(DIRECTIONS) Reproduce the lines verbatim from the line containing "Task: Click the" up to and including the line containing "tap(797, 963)", omitting the pictures from your answer.

(MATERIAL PROVIDED)
######

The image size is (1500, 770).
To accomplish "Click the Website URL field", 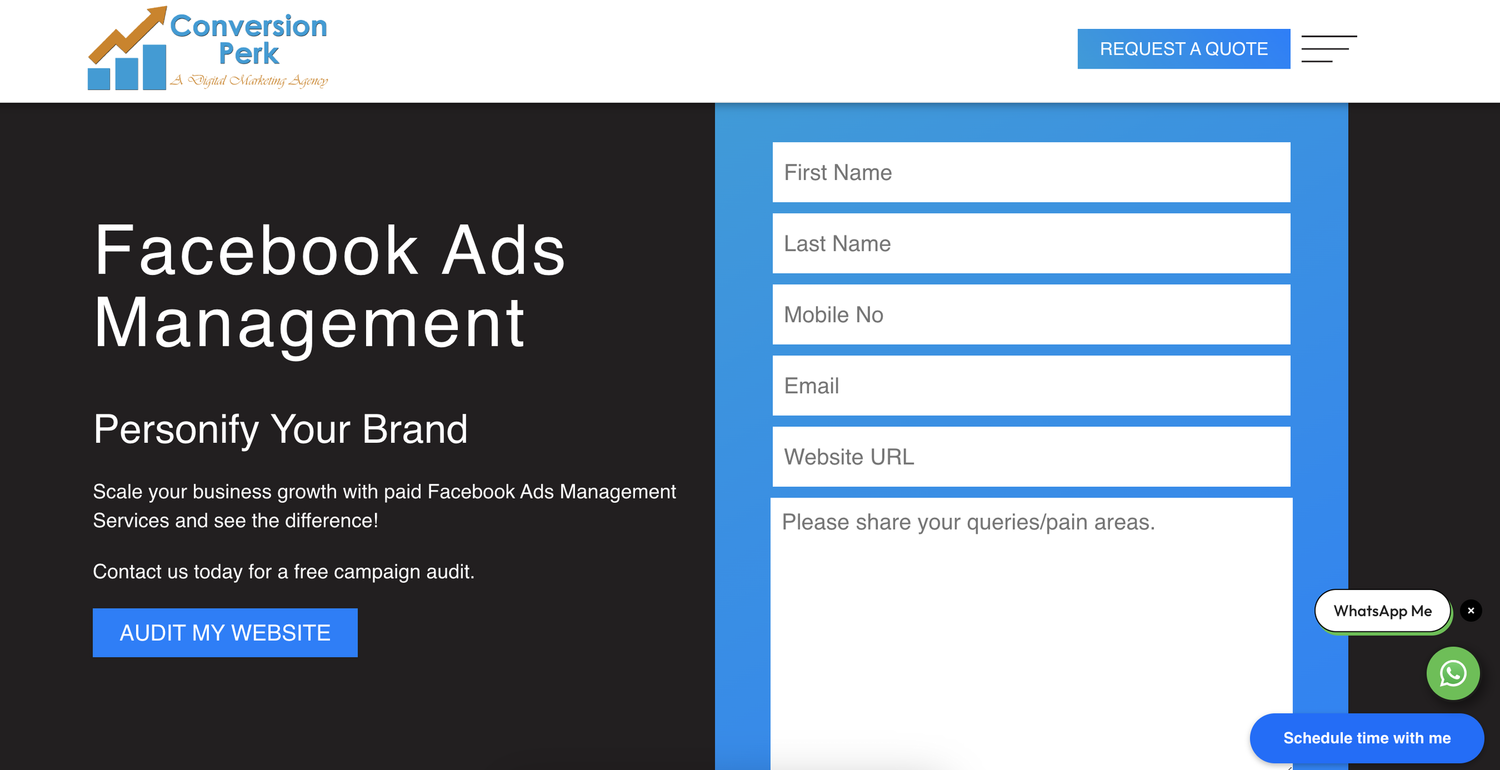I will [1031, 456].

######

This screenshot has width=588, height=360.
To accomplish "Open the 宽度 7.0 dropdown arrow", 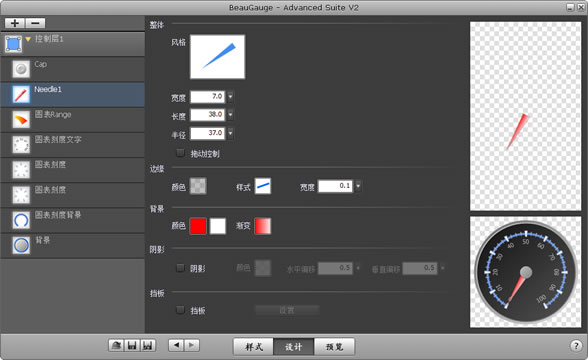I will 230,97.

######

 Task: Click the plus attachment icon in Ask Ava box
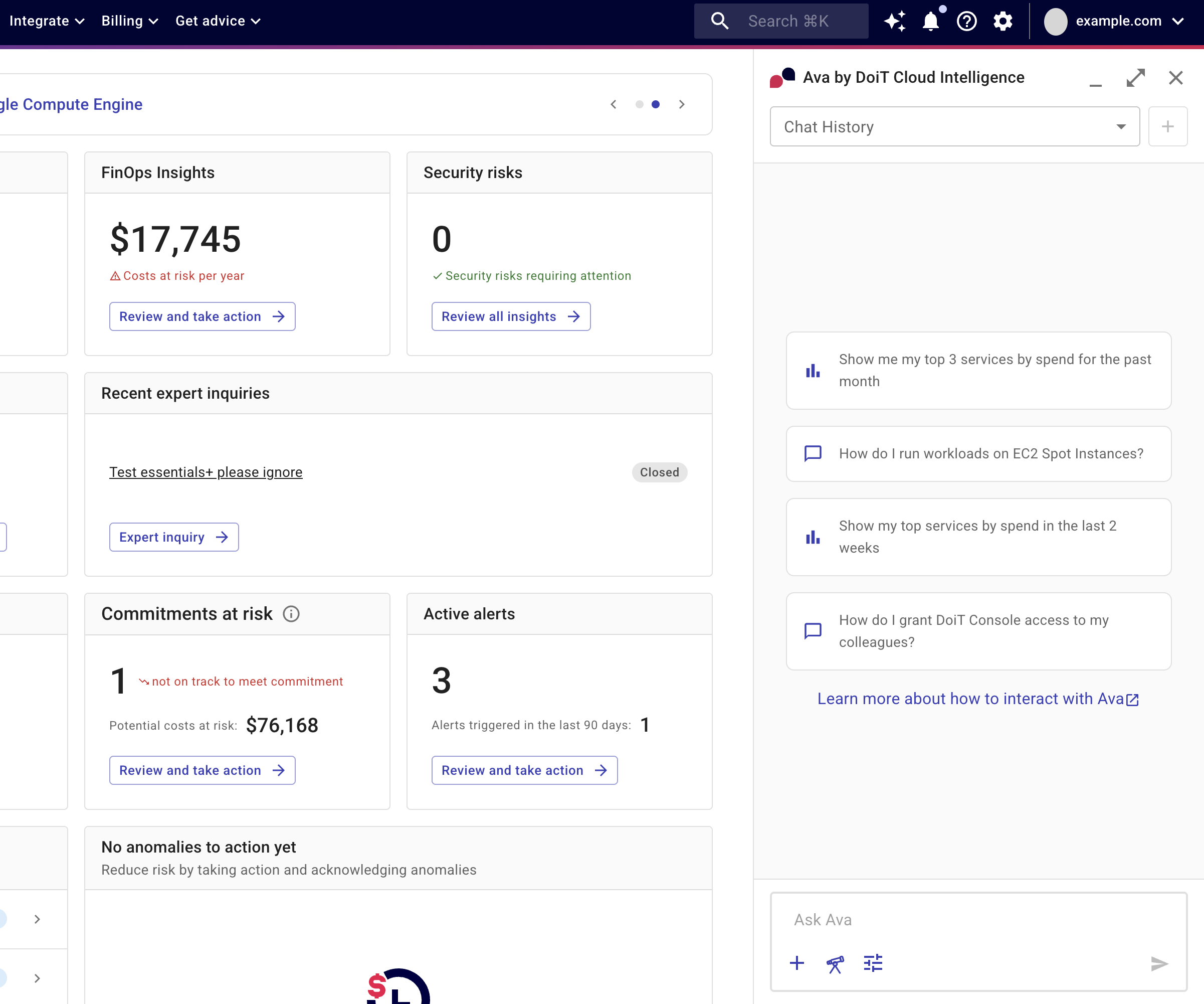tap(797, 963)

######

(RESPONSE FOR THIS EXERCISE)
 Task: Click the plus attachment icon in Ask Ava box
tap(797, 963)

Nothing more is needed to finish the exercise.